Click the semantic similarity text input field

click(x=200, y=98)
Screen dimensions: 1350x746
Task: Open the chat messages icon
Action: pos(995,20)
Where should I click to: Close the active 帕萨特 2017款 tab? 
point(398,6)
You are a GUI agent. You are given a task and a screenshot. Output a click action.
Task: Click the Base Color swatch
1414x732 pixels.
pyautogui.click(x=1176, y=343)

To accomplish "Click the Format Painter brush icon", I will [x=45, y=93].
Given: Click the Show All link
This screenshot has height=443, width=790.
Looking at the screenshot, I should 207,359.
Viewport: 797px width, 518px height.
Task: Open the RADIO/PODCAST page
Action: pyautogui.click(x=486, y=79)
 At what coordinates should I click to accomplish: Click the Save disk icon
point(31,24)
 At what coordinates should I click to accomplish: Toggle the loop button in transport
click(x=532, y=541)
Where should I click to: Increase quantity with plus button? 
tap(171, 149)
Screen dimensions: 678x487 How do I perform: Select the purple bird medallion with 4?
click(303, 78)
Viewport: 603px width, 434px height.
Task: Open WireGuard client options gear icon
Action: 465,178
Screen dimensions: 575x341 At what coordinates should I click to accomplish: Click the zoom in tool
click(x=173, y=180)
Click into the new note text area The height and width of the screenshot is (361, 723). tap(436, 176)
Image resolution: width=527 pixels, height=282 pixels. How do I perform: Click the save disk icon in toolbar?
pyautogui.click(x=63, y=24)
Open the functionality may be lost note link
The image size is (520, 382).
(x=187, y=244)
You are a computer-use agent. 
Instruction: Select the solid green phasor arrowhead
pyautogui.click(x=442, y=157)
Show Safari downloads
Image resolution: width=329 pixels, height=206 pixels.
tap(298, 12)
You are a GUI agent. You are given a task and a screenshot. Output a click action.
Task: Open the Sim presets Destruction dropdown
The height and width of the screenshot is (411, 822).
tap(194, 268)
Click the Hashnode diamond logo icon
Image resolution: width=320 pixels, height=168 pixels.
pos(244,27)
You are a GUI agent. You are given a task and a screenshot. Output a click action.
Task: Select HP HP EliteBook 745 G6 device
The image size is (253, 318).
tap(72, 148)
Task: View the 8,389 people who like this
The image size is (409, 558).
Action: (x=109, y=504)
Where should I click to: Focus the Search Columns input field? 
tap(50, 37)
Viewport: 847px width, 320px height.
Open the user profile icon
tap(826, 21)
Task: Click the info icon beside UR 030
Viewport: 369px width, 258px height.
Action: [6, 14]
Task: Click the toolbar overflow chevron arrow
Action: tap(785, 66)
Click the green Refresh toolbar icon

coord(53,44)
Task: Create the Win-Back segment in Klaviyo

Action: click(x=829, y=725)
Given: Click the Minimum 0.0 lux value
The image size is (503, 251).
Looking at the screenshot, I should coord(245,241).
-----
### Task description
Return each entry exactly. Leave none out.

### Worked solution
Click the semantic similarity text input field

click(x=200, y=98)
Screen dimensions: 1350x746
Task: Open the chat messages icon
Action: pos(995,20)
Where should I click to: Close the active 帕萨特 2017款 tab? 
point(398,6)
You are a GUI agent. You are given a task and a screenshot. Output a click action.
Task: Click the Base Color swatch
1414x732 pixels.
pyautogui.click(x=1176, y=343)

To accomplish "Click the Format Painter brush icon", I will [x=45, y=93].
Given: Click the Show All link
This screenshot has height=443, width=790.
Looking at the screenshot, I should 207,359.
Viewport: 797px width, 518px height.
Task: Open the RADIO/PODCAST page
Action: pyautogui.click(x=486, y=79)
 At what coordinates should I click to accomplish: Click the Save disk icon
point(31,24)
 At what coordinates should I click to accomplish: Toggle the loop button in transport
click(x=532, y=541)
Where should I click to: Increase quantity with plus button? 
tap(171, 149)
Screen dimensions: 678x487 How do I perform: Select the purple bird medallion with 4?
click(303, 78)
Viewport: 603px width, 434px height.
Task: Open WireGuard client options gear icon
Action: 465,178
Screen dimensions: 575x341 At what coordinates should I click to accomplish: Click the zoom in tool
click(x=173, y=180)
Click into the new note text area The height and width of the screenshot is (361, 723). tap(436, 176)
Image resolution: width=527 pixels, height=282 pixels. How do I perform: Click the save disk icon in toolbar?
pyautogui.click(x=63, y=24)
Open the functionality may be lost note link
The image size is (520, 382).
(x=187, y=244)
You are a computer-use agent. 
Instruction: Select the solid green phasor arrowhead
pyautogui.click(x=442, y=157)
Show Safari downloads
Image resolution: width=329 pixels, height=206 pixels.
tap(298, 12)
You are a GUI agent. You are given a task and a screenshot. Output a click action.
Task: Open the Sim presets Destruction dropdown
The height and width of the screenshot is (411, 822).
tap(194, 268)
Click the Hashnode diamond logo icon
Image resolution: width=320 pixels, height=168 pixels.
pos(244,27)
You are a GUI agent. You are given a task and a screenshot. Output a click action.
Task: Select HP HP EliteBook 745 G6 device
The image size is (253, 318).
tap(72, 148)
Task: View the 8,389 people who like this
The image size is (409, 558).
Action: (x=109, y=504)
Where should I click to: Focus the Search Columns input field? 
tap(50, 37)
Viewport: 847px width, 320px height.
Open the user profile icon
tap(826, 21)
Task: Click the info icon beside UR 030
Viewport: 369px width, 258px height.
Action: [6, 14]
Task: Click the toolbar overflow chevron arrow
Action: tap(785, 66)
Click the green Refresh toolbar icon

coord(53,44)
Task: Create the Win-Back segment in Klaviyo

Action: click(x=829, y=725)
Given: Click the Minimum 0.0 lux value
The image size is (503, 251).
Looking at the screenshot, I should coord(245,241).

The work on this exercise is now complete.